Harper started his professional baseball career in 1898. After a short stint with the Cleveland Spiders, he had a good season with the Fort Wayne Indians of the Interstate League in 1900 (going 20-15). This got him into the majors for good.

Over the next few seasons, Harper jumped from league to league, finally settling in with the Cincinnati Reds. He had his best season in 1904, when he went 23–9 with a 2.30 earned run average.

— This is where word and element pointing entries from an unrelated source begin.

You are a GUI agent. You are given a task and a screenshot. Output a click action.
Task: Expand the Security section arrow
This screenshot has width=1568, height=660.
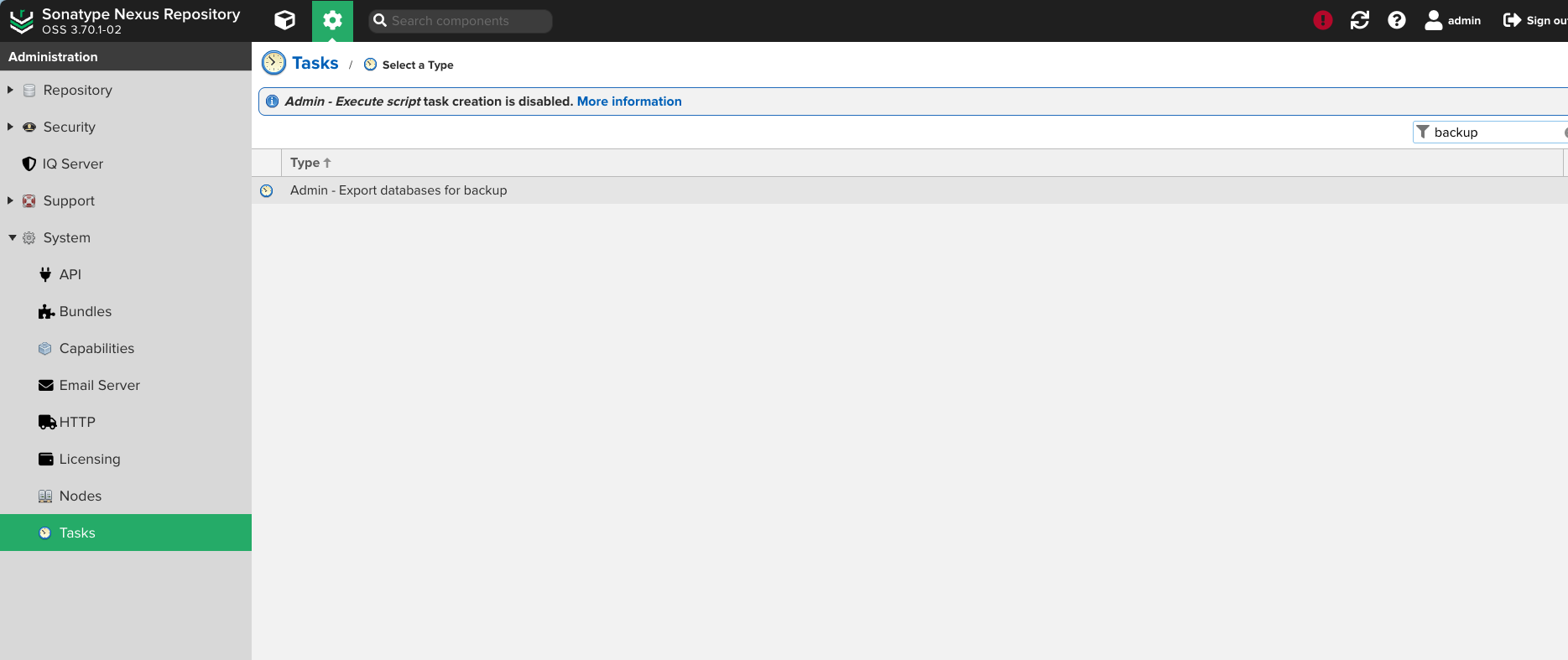click(11, 127)
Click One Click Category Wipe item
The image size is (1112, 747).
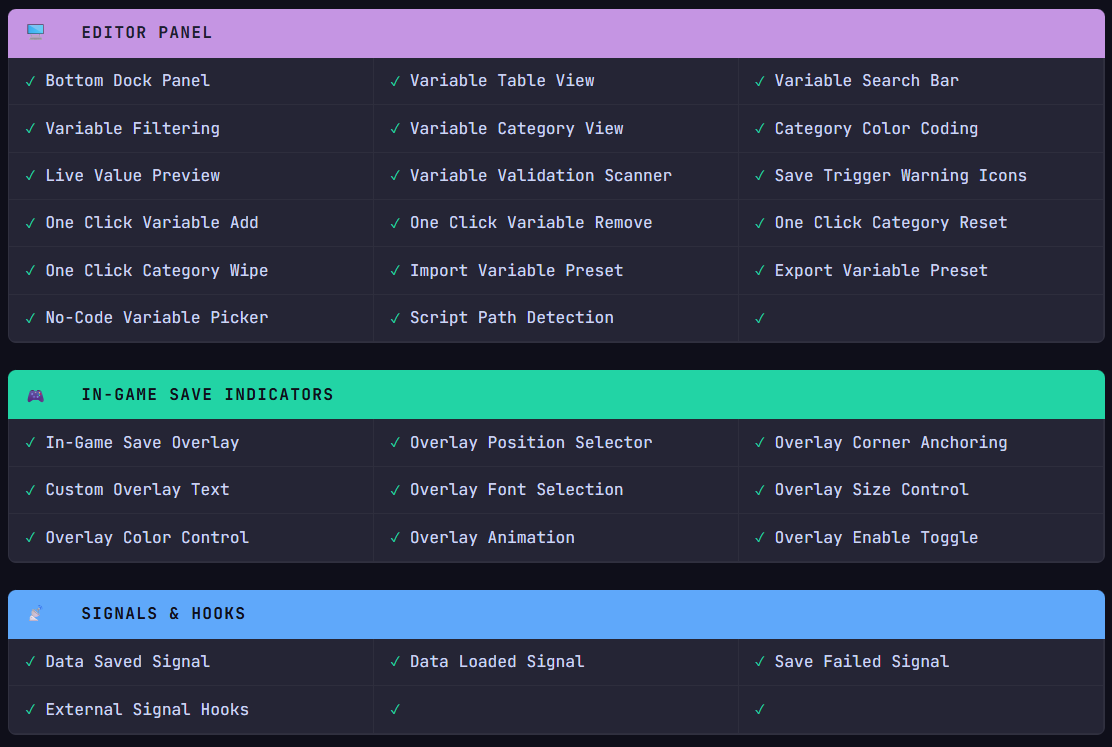tap(156, 271)
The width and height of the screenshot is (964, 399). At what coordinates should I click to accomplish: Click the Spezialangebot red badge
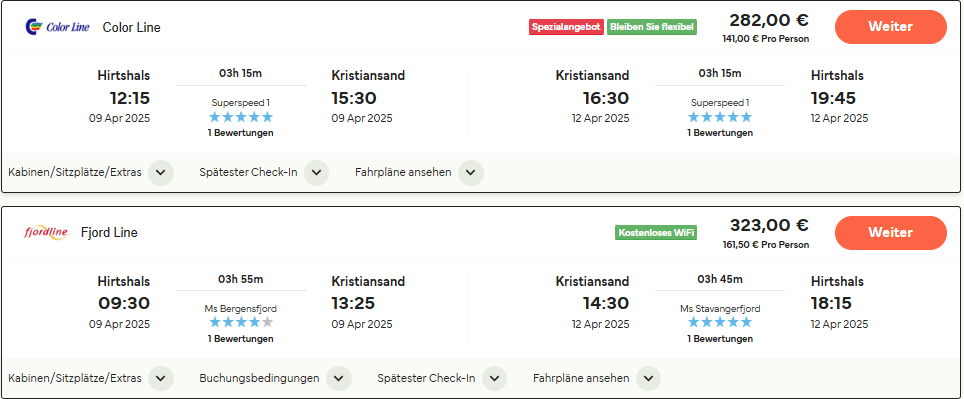coord(566,27)
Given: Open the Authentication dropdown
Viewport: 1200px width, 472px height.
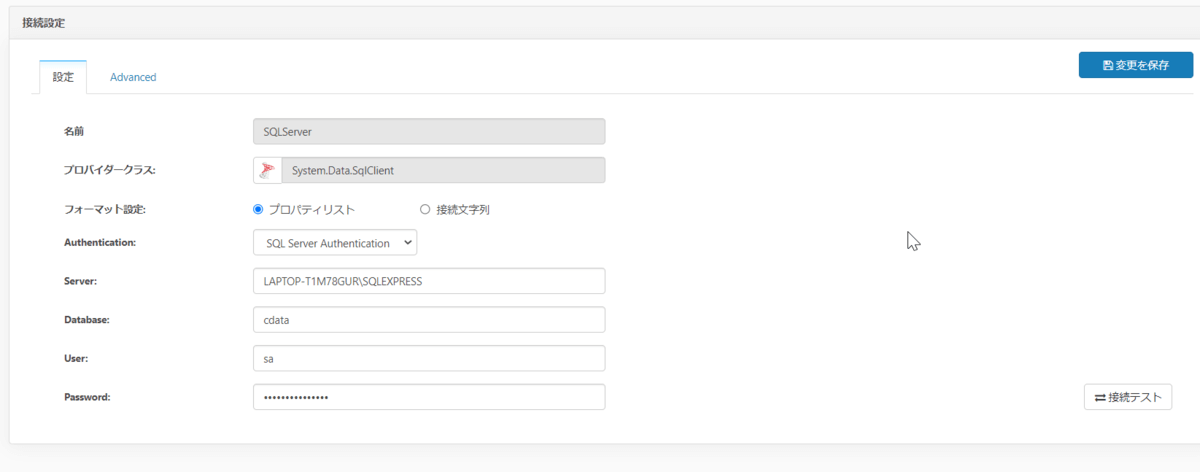Looking at the screenshot, I should (x=335, y=243).
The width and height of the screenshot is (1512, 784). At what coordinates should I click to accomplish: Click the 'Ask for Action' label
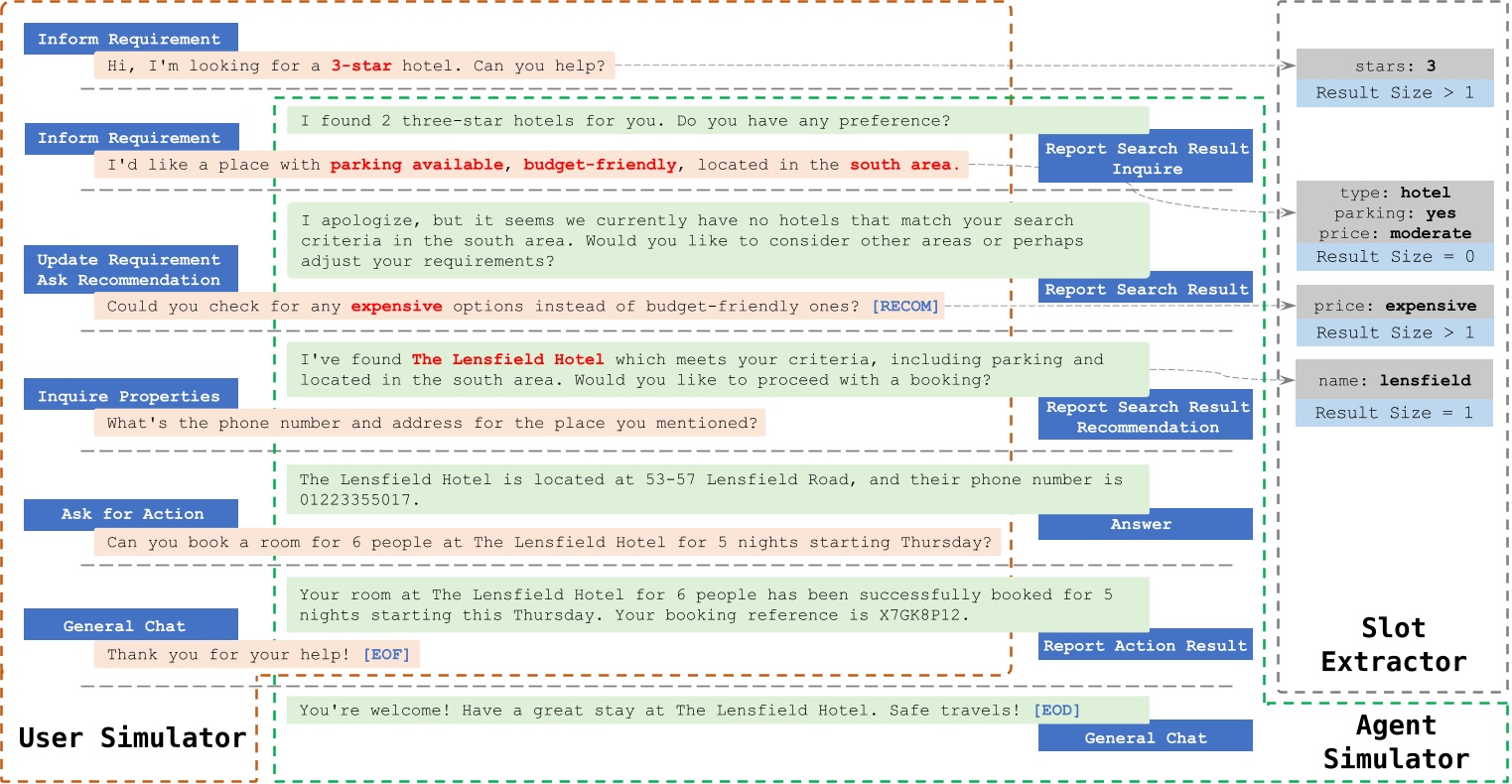[131, 514]
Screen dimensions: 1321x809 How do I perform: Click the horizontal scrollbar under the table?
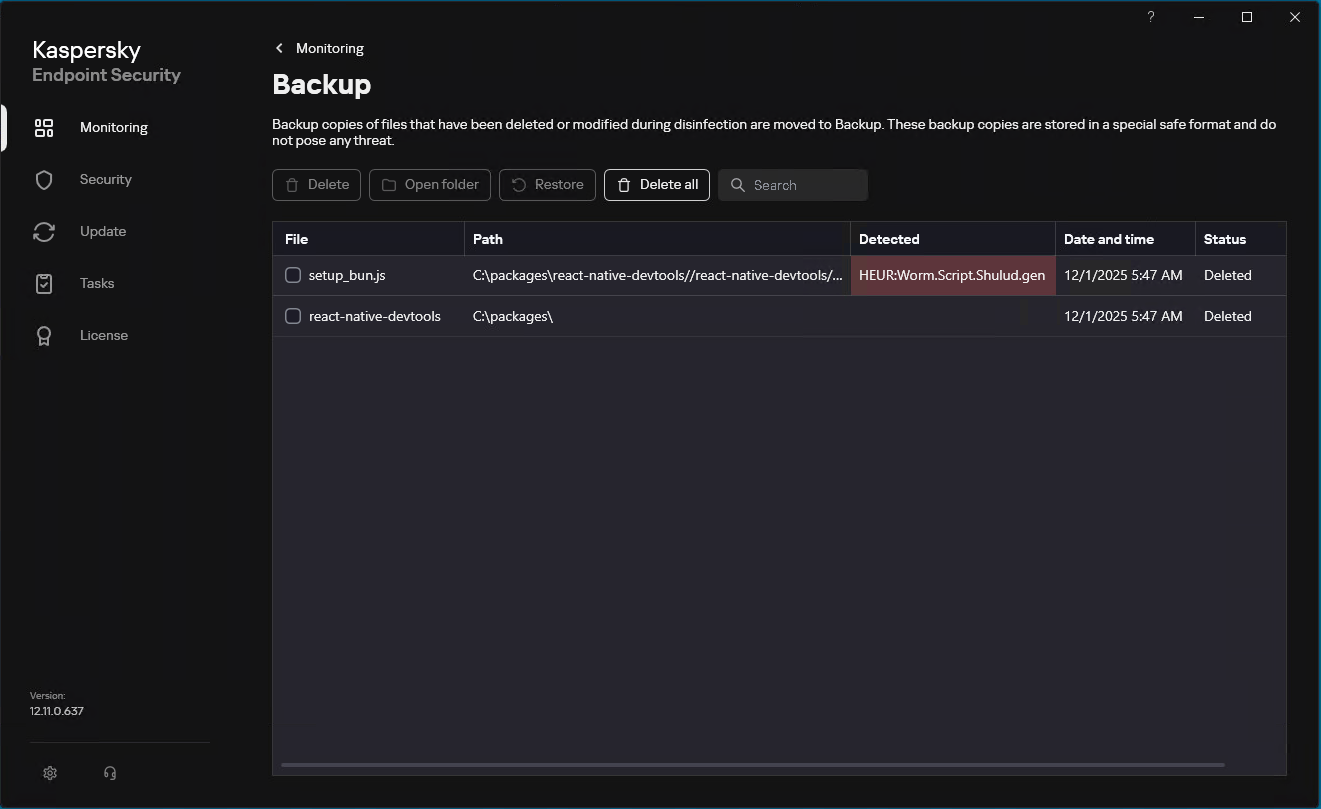752,765
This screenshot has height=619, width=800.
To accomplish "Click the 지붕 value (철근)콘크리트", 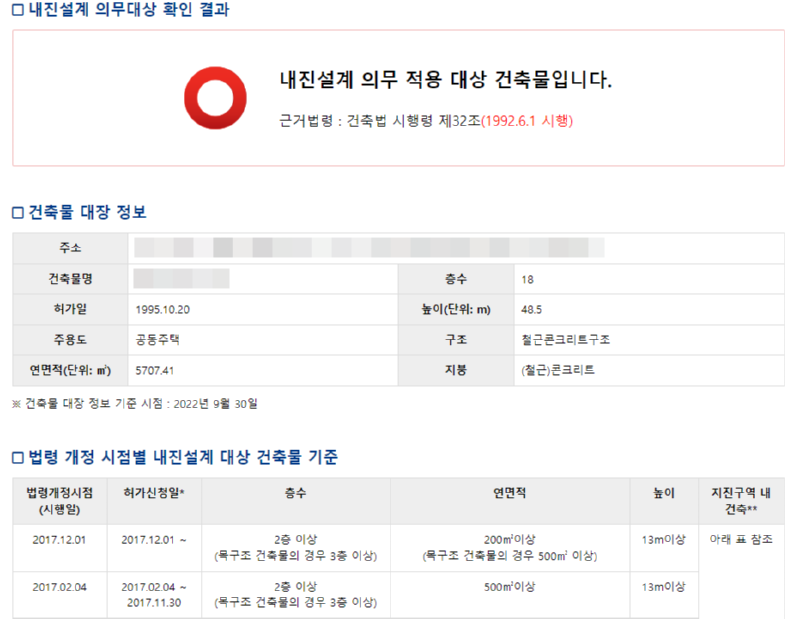I will (558, 370).
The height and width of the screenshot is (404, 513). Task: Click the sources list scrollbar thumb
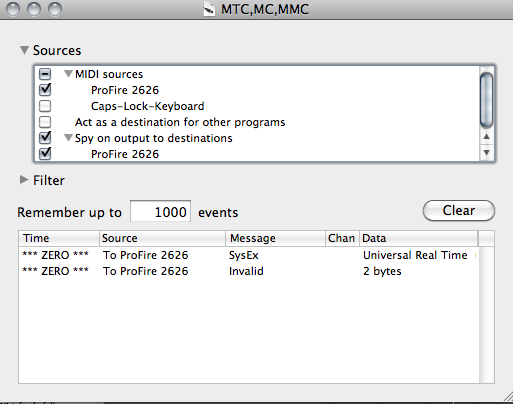[486, 99]
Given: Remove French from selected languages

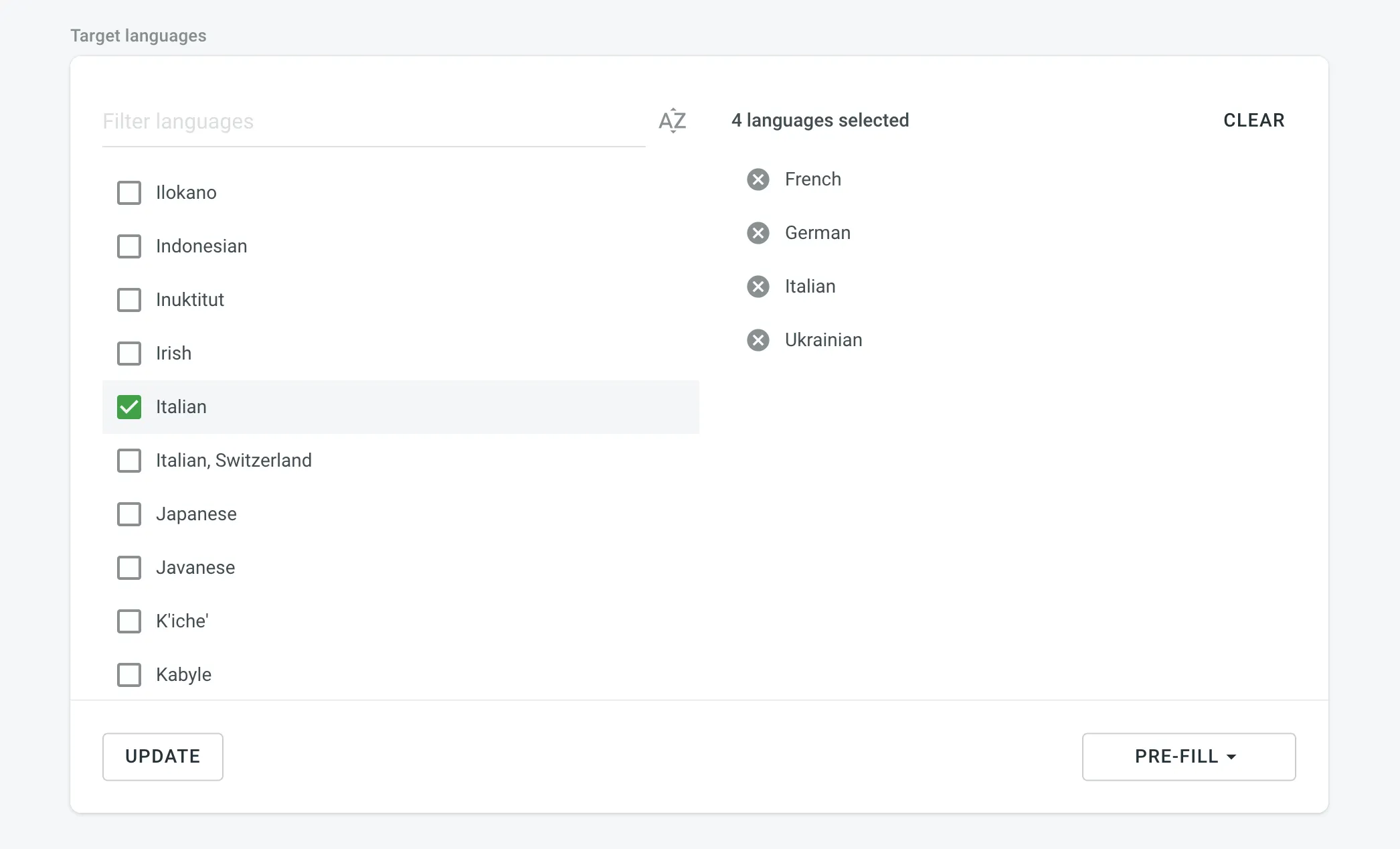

Harper's professional baseball career ended in 1906, after pitching only one inning of his first start after being traded to the Cubs. According to a popular story at the time, Harper had hit Cubs first baseman and eventual player-manager Frank Chance by pitches three times in a 1904 game, knocking him out with the third; Chance would trade for him two seasons later and bench him out of spite, effectively ending his career due to the reserve clause. However, Chance had had other confrontations with pitchers, and contemporary newspaper accounts dispute that the hit-by-pitches were severe or malicious. In reality, Harper struggled with injuries after joining the Cubs and was hit by a Dan McGann line drive in his only game with them. He would make an appearance for the minor league Columbus Senators the following season, but otherwise never played professional baseball again.